Their mother pushes through them, embracing you. "O, mi fuerte. Me has volvido a mí." She stares into your eyes, tears streaming down her face. "¿Donde estuviste?"
You can't think clearly. The hand... You can feel it hovering in the wings, waiting to strike. It takes all your willpower to force out, "¿Quiénes son?"
Wrong question. The chicas freeze, stopping their dance to stare at you. The woman backs away, her face puzzled. She stutters, "Soy tu esposa. Éstas son tus hijas."
¿Tus hijas? But doesn't she realize? "Yo no tengo hijas."
Even worse. The older girl's jaw drops, and the younger starts bawling. Both flee the room. The mother is angry now. "No tiene... Me sopongo que no tienes una esposa tampoco, ¿verdad?"
You shake your head, not understanding. You can't follow when she talks that fast. That, however, is apparantly the wrong thing to do as well, because she slaps you for it. She slaps you! The one who's trying to correct this misunderstanding. You try to explain. "Me llamo Jeffrey Gonzales. No soy su esposo."

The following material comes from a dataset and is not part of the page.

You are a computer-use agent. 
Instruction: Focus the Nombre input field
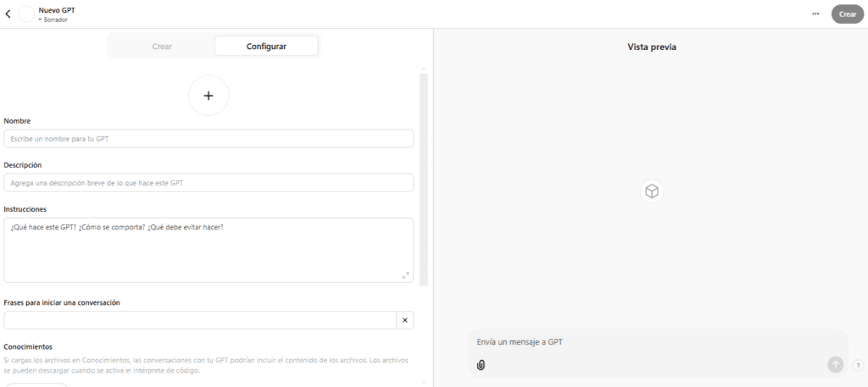[209, 139]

That acts like a slap to her. "No eres..." she gasps, but quickly returns to her enraged state. "¿Dices tú que yo no conozco me esposo?"

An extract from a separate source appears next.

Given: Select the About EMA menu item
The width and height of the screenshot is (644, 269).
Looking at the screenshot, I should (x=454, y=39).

You resist the urge to shake your head. "Más despacio, pro favor. No hablo much español."
You're confusing her. "Naciste en México."
This time you do shake your head. You can't keep up. The hand is sneaking back.
Now she's shaking her head too. "No. Soy su esposa y ellas son sus hijas." She sounds panicky. "Por favor. Sea normal. Sea sano. Por favor." She's crying again. "Dios, ayúdame. Por favor..."
That ends it. The hand's descending, she's crying, you're lost... That's it. El fin. You run. She cries out after you but you don't stop. Corres. Al fin.
No sabes cuando los police pick you up. You're not running anymore, and the hand's got you. They pull you into the car and you drive, but not back to the house. No, van a un big, old building with a sign reading "HOSPITAL MENTAL."
You're shown to un cuarto pequeño. Hay preguntas, pero tú can't think, can't talk. You can hardly move the hand is pushing so hard. They te dan medicinas y leave you alone. Alone in that room.
You know what they think. They creen que you're loco. You're not loco. El mundo has gone loco. Toda persona. But not para siempre. They encontrarán su mistake and you'll be back in tu hogar real en no time. You just necesitas esperarlo.
Más medicinas. Siempre es medicinas. They never come para decirte que vas a ir home. Momentito... ¿Siempre? ¿Cuántos veces has tomado medicinas? No sabes. How long has estado aquí? No sabes ese tampoco. Tú saltas a la puerta.
--Me llamo Jeffrey Gonzales --llamas-- Quiero volver a los Estados Unidos. ¡Ahorita! ¿Me escuchan?
La enfermera viene con más medicinas. No quieres tomarlas, pero tú las comes. Tratas hablar con ella sobre los Est... *yawn* ¡O! Estas medicinas son fuertes. Muchos más fuertes que las otras.